> [Passage for review]:
——————————
The thing about a ceasefire is that it, broadly speaking, involves ceasing fire. Yet the U.S. and Iran have, once again, exchanged hostilities during an ostensible truce in which a peace deal is perennially imminent.
The latest flare-up began after a U.S. Apache helicopter crashed near the Strait of Hormuz following a collision with an Iranian drone. Both pilots survived and were rescued, but the incident quickly threatened to unravel an already fragile truce.
President Donald Trump described the helicopter as having been "shot down" and said the United States "must" respond, though it remains unclear whether Iranian forces intentionally caused the collision. Iran has denied responsibility.
Washington answered with what it called "self-defense" airstrikes. Iran retaliated by launching missiles toward sites in Bahrain, Kuwait and Jordan that host U.S. forces. With no reports of major casualties or significant damage, the exchange may end there—or it may prove to be another step in a cycle that neither side appears able to fully escape.
The renewed violence came just days after Trump said the U.S. was in the "final throes" of an agreement with Iran and suggested the Strait of Hormuz could reopen almost immediately once a deal was signed.
We usually read the Iran war through binaries. Escalation or de-escalation, deal or collapse, victory or quagmire. But perhaps the realities are much grayer than that.
Here are five ways the Iran war could end in a gray zone that feels little like a meaningful peace.
——————————
> [Supplied data]:

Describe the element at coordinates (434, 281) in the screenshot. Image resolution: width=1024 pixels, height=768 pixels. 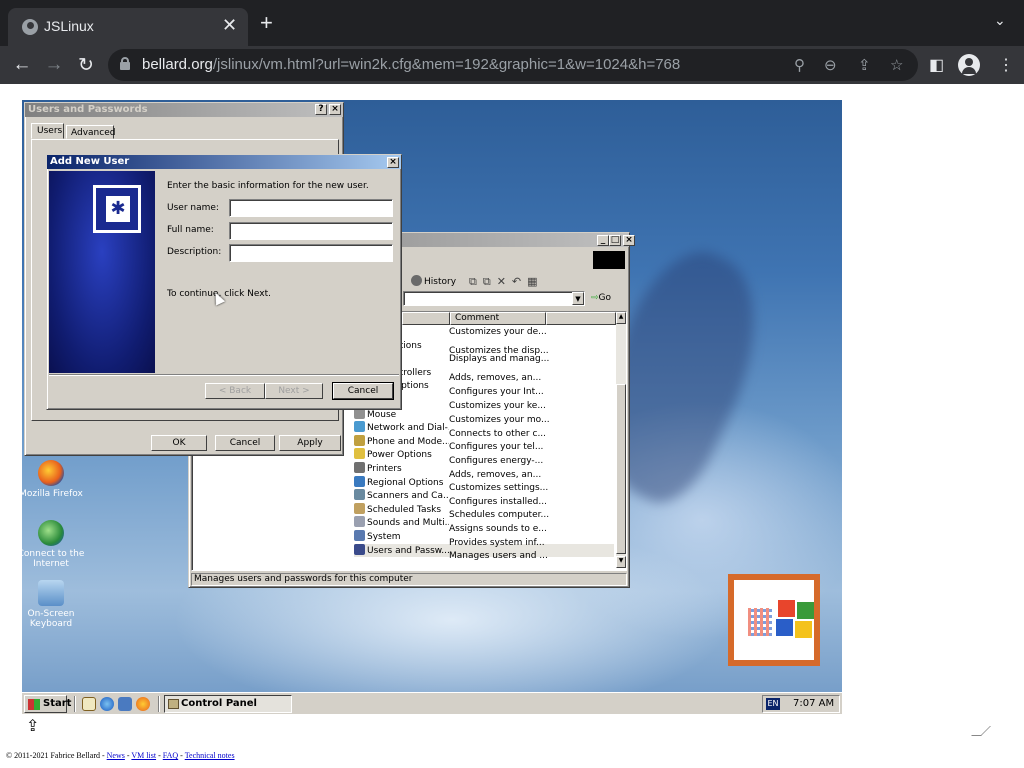
I see `history-button: History` at that location.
——————————
> [What to do]:
From the ceasefire article, extract verbatim the passage that opens with the words containing "Washington answered with" and closes with "deal was signed.".

> [Response area]:
Washington answered with what it called "self-defense" airstrikes. Iran retaliated by launching missiles toward sites in Bahrain, Kuwait and Jordan that host U.S. forces. With no reports of major casualties or significant damage, the exchange may end there—or it may prove to be another step in a cycle that neither side appears able to fully escape.
The renewed violence came just days after Trump said the U.S. was in the "final throes" of an agreement with Iran and suggested the Strait of Hormuz could reopen almost immediately once a deal was signed.